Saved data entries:
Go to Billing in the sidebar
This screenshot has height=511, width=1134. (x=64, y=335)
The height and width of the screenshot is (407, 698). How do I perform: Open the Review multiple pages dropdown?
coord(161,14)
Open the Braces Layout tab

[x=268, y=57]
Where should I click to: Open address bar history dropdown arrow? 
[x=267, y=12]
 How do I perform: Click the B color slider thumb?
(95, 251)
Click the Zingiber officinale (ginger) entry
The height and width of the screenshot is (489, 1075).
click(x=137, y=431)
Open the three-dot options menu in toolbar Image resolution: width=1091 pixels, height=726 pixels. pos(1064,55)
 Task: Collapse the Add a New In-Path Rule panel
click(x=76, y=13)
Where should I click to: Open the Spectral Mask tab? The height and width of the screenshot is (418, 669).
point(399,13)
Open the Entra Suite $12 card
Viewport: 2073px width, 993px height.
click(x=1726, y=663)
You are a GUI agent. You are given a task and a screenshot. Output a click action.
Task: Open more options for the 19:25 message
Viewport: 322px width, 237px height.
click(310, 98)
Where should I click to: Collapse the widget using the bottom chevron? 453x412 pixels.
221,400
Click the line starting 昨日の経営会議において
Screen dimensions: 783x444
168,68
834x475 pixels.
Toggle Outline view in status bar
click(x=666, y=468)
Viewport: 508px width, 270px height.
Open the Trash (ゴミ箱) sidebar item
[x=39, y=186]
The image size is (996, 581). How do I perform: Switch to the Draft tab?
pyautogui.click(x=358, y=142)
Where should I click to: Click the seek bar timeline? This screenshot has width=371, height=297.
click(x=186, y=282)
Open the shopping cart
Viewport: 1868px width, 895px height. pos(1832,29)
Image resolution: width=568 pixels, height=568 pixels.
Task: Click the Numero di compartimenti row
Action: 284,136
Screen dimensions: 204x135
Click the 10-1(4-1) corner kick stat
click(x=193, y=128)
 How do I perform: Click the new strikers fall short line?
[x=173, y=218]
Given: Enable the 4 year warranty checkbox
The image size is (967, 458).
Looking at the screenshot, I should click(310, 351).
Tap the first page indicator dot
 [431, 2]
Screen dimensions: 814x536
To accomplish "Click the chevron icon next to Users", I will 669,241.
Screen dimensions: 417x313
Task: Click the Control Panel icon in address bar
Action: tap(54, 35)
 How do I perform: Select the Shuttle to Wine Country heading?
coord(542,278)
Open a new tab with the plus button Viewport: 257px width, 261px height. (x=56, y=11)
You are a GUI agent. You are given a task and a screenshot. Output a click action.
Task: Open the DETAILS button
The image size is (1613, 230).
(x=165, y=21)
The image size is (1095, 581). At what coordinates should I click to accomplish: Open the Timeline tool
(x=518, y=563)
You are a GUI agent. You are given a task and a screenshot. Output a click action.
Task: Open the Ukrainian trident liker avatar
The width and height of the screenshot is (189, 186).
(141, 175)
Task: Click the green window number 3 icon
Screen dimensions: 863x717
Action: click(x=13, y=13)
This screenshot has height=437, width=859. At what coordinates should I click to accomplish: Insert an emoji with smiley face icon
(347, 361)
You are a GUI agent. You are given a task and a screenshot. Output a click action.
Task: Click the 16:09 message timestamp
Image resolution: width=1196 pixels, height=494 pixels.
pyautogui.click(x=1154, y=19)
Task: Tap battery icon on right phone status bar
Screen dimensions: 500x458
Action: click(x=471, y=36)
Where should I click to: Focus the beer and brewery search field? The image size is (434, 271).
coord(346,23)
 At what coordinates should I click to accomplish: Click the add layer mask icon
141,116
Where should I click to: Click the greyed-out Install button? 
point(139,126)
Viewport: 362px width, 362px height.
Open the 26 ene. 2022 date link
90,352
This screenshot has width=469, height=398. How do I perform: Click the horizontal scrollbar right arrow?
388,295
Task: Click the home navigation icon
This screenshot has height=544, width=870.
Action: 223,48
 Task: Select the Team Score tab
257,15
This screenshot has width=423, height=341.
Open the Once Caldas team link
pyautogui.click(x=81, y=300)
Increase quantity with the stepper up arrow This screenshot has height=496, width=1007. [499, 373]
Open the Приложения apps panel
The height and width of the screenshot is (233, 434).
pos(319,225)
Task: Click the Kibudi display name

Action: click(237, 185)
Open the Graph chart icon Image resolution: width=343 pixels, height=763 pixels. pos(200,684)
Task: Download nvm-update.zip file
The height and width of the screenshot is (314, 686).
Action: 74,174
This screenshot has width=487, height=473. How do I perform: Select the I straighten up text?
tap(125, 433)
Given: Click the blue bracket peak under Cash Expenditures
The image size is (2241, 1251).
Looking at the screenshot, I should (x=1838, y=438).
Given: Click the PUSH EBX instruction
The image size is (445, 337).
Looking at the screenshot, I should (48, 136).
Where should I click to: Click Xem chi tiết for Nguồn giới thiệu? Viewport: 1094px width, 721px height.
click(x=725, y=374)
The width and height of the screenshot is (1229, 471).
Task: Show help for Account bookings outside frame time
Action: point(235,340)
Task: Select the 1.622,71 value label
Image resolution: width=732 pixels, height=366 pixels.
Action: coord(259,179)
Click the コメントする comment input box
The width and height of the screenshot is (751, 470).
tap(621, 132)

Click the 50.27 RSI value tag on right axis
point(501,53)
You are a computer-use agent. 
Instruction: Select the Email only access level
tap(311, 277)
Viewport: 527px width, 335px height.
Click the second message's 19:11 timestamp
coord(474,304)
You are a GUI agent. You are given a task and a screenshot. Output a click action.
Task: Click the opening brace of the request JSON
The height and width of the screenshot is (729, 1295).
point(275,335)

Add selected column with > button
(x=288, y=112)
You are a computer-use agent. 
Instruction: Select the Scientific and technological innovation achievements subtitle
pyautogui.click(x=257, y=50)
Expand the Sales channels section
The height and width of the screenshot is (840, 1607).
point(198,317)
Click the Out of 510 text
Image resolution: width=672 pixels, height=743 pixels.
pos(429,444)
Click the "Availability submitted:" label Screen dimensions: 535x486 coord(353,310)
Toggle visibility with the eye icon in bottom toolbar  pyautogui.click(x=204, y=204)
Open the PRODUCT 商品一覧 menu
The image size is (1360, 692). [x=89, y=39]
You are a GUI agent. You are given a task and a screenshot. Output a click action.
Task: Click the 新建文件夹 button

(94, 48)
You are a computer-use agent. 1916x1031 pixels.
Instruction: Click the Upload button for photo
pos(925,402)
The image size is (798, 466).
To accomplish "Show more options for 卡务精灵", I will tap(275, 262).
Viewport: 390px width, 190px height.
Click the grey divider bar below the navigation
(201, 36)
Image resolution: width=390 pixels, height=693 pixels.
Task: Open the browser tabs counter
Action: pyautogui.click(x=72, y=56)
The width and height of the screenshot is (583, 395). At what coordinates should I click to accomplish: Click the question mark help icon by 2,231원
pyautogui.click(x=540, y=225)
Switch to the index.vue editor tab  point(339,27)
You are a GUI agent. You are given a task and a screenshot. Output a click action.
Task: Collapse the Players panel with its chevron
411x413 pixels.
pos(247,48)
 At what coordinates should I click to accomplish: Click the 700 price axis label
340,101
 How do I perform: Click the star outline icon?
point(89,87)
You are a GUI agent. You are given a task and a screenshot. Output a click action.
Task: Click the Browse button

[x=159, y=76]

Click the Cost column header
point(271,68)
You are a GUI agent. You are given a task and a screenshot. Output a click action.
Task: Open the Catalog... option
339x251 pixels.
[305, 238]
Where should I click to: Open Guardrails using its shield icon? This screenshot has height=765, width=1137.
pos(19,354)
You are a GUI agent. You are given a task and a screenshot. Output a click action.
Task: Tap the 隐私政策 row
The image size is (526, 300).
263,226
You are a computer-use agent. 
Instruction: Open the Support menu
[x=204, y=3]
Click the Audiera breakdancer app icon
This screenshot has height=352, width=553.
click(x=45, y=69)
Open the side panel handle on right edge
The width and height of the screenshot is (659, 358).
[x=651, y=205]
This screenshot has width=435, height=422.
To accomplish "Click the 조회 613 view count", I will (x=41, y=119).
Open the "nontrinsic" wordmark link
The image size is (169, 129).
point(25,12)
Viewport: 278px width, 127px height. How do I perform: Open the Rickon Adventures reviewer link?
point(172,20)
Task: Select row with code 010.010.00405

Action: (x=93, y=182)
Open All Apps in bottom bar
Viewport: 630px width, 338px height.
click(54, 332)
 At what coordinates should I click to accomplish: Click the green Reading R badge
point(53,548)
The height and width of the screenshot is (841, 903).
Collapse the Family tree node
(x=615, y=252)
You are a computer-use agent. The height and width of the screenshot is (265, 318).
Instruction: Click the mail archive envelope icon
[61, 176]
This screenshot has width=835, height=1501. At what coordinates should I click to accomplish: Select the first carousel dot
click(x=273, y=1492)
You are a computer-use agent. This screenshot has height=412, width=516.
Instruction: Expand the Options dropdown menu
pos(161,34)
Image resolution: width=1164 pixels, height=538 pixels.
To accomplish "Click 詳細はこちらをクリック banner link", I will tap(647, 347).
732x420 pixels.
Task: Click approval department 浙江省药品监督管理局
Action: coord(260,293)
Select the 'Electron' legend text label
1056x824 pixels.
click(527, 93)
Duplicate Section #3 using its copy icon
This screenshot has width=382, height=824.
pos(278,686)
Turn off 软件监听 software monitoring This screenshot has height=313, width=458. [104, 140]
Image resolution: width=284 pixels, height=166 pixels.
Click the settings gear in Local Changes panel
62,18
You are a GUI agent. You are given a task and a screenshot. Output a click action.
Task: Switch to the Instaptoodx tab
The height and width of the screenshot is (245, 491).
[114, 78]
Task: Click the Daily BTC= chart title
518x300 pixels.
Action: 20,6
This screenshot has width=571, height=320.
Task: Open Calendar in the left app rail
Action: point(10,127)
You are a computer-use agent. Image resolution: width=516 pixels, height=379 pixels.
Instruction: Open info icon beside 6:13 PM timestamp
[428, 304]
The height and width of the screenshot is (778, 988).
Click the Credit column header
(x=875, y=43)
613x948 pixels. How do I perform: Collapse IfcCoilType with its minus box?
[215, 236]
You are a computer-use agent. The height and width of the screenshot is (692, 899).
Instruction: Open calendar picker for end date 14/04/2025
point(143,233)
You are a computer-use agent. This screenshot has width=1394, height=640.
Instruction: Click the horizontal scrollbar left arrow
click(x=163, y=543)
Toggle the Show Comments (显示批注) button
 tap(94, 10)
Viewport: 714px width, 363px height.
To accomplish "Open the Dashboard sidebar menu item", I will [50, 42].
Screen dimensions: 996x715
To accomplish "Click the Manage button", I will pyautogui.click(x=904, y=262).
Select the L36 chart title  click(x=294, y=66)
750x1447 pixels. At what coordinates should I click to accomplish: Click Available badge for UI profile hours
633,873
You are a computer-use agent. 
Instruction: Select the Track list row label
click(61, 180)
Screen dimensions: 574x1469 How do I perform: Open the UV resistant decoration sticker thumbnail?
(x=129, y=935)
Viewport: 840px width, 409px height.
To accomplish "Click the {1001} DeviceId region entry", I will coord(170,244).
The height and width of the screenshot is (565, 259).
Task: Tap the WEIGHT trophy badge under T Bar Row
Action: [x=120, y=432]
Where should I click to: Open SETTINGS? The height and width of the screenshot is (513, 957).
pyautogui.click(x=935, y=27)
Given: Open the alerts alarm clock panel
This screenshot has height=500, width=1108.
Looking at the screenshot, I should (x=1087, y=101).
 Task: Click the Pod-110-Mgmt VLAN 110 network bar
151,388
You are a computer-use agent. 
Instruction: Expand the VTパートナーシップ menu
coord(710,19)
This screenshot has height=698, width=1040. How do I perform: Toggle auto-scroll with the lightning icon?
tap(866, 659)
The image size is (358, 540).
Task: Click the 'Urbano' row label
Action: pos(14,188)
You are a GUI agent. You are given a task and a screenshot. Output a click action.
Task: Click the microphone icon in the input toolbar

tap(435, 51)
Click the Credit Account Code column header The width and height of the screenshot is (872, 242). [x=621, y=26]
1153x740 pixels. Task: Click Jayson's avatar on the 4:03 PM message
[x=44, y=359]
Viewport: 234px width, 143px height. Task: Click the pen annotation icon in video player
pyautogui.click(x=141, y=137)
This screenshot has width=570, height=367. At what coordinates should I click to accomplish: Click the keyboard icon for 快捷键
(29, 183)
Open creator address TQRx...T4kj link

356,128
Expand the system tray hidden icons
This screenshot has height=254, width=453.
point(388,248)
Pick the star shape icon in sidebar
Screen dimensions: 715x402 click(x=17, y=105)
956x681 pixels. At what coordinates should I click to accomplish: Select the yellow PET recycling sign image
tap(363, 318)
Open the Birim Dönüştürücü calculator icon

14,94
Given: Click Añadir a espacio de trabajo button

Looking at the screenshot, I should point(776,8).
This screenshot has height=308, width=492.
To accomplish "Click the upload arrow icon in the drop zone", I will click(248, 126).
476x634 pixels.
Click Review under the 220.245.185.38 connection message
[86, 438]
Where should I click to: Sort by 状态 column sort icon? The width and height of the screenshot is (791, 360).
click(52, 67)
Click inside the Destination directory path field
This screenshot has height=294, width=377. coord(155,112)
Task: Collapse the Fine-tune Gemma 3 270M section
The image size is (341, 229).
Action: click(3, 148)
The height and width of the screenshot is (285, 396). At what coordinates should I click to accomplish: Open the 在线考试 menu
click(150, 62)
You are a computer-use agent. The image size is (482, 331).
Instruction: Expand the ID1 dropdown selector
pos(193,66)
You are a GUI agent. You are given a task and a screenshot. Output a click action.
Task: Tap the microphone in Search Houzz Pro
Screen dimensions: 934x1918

§ **Task requirements**: Read the entries and show each line that mentions "chart".

§ **Response for this exercise**:
Open the Graph chart icon Image resolution: width=343 pixels, height=763 pixels. pos(200,684)
Task: Click the Daily BTC= chart title
Select the L36 chart title  click(x=294, y=66)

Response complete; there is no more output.